At eight o’clock, Helen Jenkins sat in the bedroom rocker where she had spent most of the day. Dan and Sammy had moved a card table in and were playing poker. They spoke only in weary monosyllables, and Dan, who faced her, swept her every few seconds with his eyes. Behind the men the air conditioner rumbled and groaned uncertainly, and on an end table by the bed a radio emitted a fairly high volume of talk and music.

Shortly after breakfast they had shoved her into the bed­room, first pulling the shades. She realized then that her earlier threat to scream was futile, what with the radio and air conditioner going. And besides, one of them would be upon her almost before the scream was out.

Twice that day Dan had left the room, at noon to bring in cold cuts, and in midafternoon when he had looked up the landlady. Returning, he told Sammy,“We’re okay. She asked where we were going, and I told her San Jose . She said she was sorry to see us go, after I paid her the extra month’s rent for running out on her.

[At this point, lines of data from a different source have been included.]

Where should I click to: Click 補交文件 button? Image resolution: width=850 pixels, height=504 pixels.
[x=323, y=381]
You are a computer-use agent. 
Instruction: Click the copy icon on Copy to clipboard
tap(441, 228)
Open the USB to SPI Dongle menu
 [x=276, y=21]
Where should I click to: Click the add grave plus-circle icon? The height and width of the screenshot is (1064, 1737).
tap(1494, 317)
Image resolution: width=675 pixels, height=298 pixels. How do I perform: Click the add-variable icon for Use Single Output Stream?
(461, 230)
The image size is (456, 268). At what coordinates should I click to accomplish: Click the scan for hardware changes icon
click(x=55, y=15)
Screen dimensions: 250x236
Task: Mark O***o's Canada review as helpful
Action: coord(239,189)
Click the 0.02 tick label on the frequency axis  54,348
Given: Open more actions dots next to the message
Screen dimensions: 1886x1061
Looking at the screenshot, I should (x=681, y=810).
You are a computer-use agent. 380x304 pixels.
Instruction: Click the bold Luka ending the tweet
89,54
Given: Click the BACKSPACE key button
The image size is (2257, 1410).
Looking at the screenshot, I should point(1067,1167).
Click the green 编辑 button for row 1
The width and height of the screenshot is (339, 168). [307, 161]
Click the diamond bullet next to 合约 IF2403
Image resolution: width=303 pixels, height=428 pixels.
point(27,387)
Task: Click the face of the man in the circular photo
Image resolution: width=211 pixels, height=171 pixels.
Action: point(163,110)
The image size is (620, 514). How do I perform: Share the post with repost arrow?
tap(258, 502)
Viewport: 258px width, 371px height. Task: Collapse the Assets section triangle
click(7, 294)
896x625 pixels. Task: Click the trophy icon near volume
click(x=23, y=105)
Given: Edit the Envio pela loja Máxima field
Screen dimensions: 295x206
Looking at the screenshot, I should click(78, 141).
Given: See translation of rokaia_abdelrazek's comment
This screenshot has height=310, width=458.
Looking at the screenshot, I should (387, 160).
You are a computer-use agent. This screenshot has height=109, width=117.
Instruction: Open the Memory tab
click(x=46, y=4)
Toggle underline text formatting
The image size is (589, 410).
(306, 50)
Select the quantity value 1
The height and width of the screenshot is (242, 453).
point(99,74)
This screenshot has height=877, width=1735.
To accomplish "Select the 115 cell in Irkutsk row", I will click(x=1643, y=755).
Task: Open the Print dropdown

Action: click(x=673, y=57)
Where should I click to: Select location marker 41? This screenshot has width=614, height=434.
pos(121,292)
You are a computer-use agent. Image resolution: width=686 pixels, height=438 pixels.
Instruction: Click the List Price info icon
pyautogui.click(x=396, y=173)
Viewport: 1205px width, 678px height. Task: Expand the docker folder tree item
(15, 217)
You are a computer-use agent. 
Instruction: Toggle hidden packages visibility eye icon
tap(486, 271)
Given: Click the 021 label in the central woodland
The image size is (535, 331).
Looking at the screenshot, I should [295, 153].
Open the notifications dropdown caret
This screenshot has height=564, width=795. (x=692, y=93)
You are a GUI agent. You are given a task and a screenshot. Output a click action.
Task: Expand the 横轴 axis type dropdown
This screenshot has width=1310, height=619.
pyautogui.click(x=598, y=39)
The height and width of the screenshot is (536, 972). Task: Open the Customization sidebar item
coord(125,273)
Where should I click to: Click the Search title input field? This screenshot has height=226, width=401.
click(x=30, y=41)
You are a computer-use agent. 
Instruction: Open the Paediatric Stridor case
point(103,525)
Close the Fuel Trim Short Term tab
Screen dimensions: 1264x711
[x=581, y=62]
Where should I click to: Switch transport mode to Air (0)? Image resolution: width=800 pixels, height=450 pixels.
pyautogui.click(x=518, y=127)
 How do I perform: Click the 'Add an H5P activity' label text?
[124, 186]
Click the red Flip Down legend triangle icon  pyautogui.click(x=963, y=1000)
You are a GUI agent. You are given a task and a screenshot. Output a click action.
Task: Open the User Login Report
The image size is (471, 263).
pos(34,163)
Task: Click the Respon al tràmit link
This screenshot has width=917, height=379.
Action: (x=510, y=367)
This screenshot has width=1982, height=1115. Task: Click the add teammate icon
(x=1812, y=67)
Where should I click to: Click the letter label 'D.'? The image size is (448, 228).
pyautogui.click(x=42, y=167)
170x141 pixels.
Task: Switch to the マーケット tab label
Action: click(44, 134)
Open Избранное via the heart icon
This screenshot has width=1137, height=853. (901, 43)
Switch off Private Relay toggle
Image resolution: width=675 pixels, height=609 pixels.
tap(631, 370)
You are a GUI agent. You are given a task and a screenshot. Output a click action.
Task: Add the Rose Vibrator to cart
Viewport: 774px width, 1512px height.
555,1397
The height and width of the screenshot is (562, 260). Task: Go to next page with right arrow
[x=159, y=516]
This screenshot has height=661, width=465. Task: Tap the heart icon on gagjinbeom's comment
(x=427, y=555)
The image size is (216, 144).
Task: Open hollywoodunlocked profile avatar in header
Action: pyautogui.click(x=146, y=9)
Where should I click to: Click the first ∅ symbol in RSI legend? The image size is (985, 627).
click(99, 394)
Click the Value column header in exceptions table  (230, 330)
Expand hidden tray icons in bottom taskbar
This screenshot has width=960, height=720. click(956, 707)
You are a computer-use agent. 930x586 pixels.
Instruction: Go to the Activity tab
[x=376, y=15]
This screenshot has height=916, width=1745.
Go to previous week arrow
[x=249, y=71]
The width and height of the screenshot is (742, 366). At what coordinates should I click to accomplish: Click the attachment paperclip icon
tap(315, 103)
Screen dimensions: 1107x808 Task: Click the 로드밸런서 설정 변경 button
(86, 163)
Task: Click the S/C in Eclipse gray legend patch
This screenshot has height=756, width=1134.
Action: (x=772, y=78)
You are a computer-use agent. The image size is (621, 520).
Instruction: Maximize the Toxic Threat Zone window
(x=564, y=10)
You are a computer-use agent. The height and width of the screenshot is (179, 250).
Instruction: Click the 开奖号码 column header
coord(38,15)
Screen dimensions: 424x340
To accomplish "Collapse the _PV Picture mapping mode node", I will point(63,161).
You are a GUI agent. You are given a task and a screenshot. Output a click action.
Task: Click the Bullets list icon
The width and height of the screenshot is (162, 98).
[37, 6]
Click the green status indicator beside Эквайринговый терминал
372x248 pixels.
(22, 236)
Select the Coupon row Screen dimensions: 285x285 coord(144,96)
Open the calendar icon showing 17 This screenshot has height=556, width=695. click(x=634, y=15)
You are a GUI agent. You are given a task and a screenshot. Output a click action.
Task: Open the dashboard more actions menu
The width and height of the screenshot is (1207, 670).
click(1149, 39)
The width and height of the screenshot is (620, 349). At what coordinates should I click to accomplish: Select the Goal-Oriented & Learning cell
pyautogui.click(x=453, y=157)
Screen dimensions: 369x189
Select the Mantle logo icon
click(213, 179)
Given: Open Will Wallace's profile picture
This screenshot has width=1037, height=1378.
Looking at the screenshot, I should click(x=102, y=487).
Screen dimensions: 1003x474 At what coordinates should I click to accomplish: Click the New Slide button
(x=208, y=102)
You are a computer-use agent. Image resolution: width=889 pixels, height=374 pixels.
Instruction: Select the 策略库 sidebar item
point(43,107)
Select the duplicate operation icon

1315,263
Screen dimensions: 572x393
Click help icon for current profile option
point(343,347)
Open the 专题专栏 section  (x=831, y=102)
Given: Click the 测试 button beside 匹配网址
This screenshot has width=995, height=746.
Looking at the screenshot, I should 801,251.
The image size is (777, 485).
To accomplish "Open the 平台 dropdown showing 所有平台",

Said we’d been nice, quiet tenants.”

Sammy said to her,“You hear that, Jenkins? She’s sorry to see you go.”

She offered no answer. Her earlier bravado was gone, and a deep despondency had set in. Not that she was quite whipped yet. She still had three hours, perhaps four. She still might think of a way out, although she knew she was deluding herself. She was a condemned woman on Death Row, hoping and praying for a last-minute reprieve, and hear­ing the quiet ticking of time as it ran out on her.

How many times that day she had glanced at the alarm by her bed she would never know. But every few minutes her eyes had been drawn in that direction by a compelling force. Time was something to squander, almost to forget in life ex­cept for the routine of arriving on a job and leaving, going to church, watching a television program. It never bad any deep significance in itself except when one was about to die.